AM: Qu’est-ce que vous proposez à Vous êtes ici?
JB: Dans le cadre de Vous êtes ici, j’avais envie de me questionner sur les motifs de la radicalisation, d’essayer de mieux comprendre qu’est-ce qui pourrait pousser l’Homme à commettre un acte irréparable. C’est par le biais d’une fiction que j’ai voulu transposer cette problématique sur scène en mixant le théâtre et le mouvement. Au début du processus, j’étais censé écrire mon propre texte pour cette résidence, mais après plusieurs recherches à travers différents textes scientifiques et dramatiques, j’ai plutôt décidé de diriger mon propos autour du besoin de vengeance, de la révolte humaine. C’est en tombant sur Le 20 novembre de Lars Norén que tout s’est éclairé. Le texte possédait déjà tous les mots que j’aurais aimé être capable d’écrire. J’ai donc décidé de choisir ce texte et d’en faire une adaptation libre de dix minutes.

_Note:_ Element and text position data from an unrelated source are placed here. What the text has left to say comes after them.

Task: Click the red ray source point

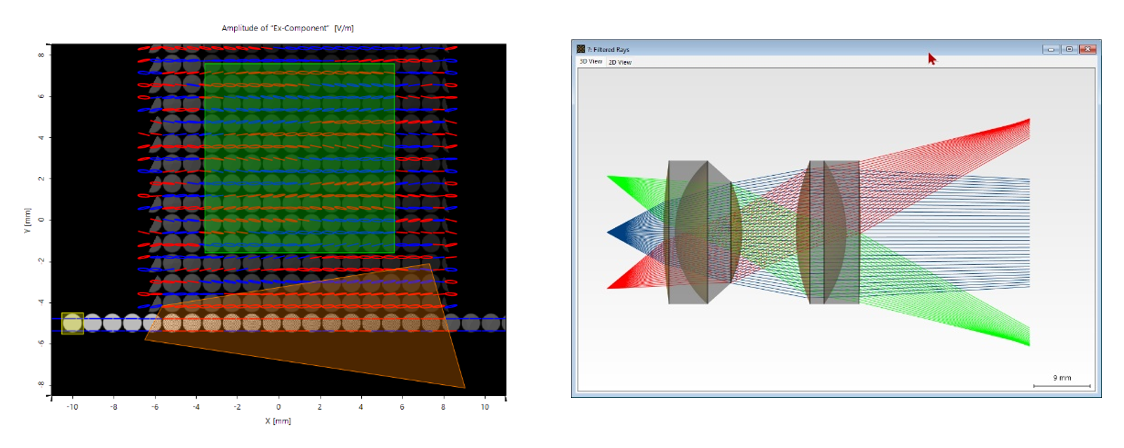Action: point(609,288)
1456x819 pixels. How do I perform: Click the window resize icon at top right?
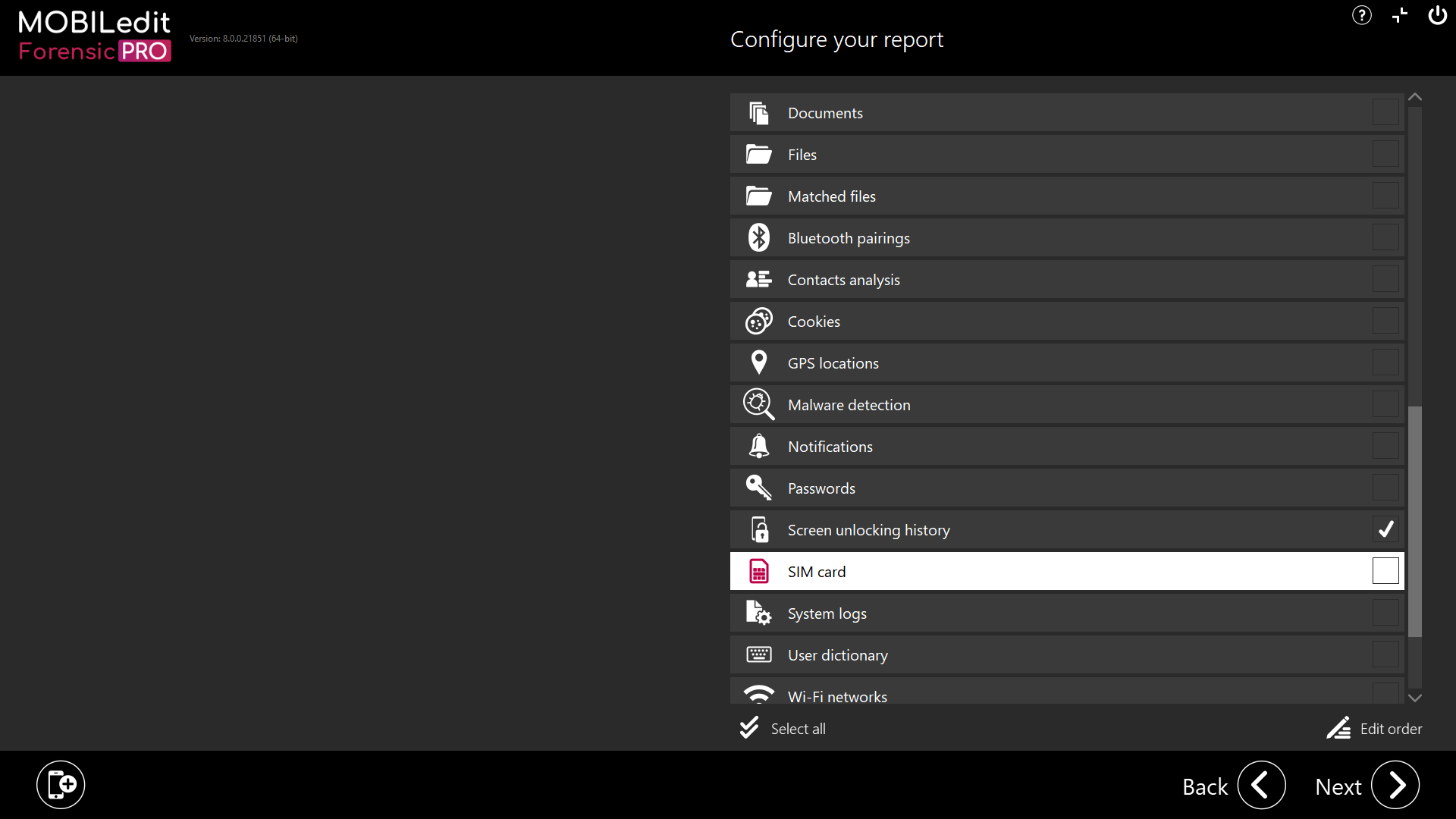1399,15
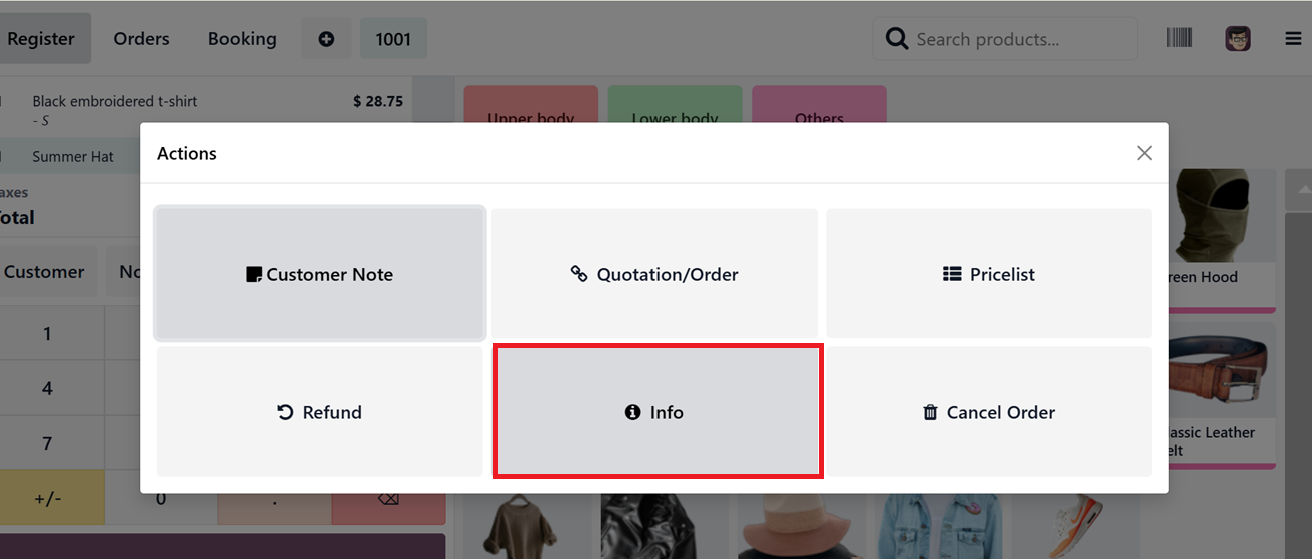Select the Pricelist action
Image resolution: width=1312 pixels, height=559 pixels.
pyautogui.click(x=989, y=274)
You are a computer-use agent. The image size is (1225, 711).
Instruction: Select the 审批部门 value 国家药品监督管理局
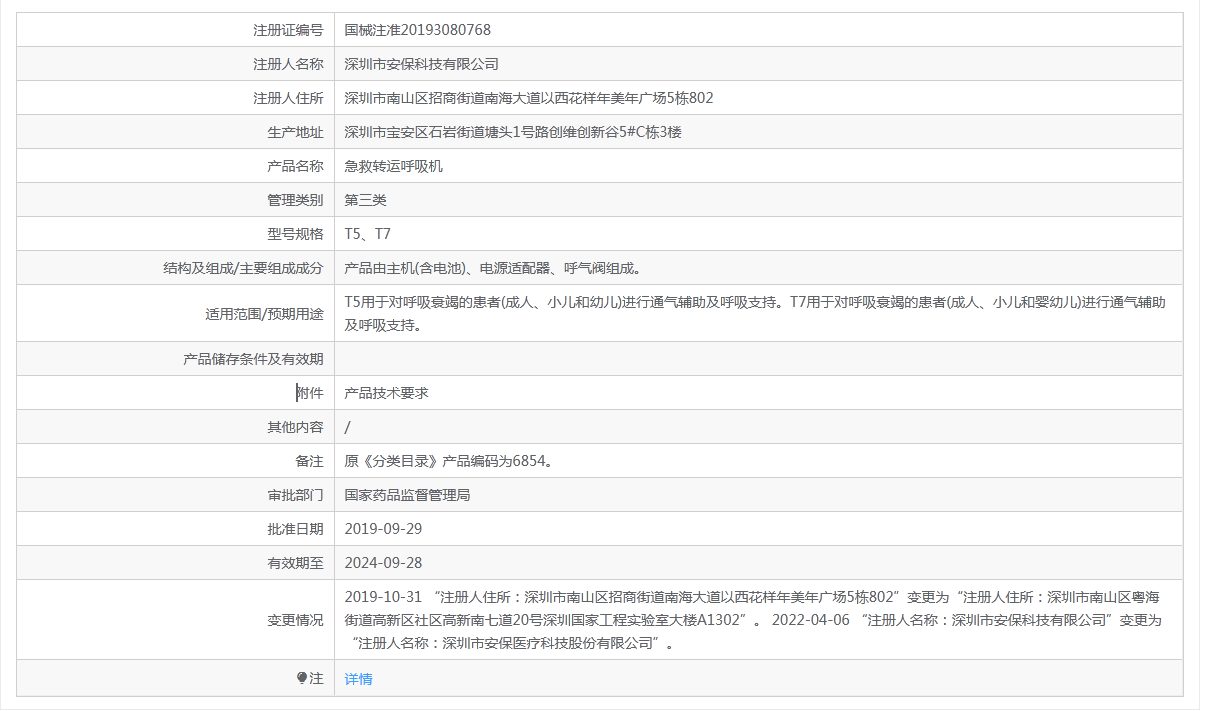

C’est alors que j’ai décidé de m’affilier à Sophia pour répondre à titre de dramaturge scénique qui souhaite entraîner le spectateur à se positionner face au spectacle où l’objet, l’homme et la politique se rencontrent. Également, connaissant son expertise dans la conception sonore, nous avons décidé d’inclure Antonin, qui concentrera sa recherche entre l’appui direct aux artistes sur scène et la tentative de dérangement du public. Dans notre projet, le son agira comme outil de frottement entre la réalité de la salle et la fiction de la proposition.
Accompagné par mes deux complices et amies, Andréanne qui m’assistera à la mise en scène et Gabrielle qui partagera la scène avec moi comme interprète et double de l’homme. Sa partition sera surtout axée sur le mouvement.
AM: Qu’est-ce que tu vous dites/faites/vivez avec/dans votre proposition?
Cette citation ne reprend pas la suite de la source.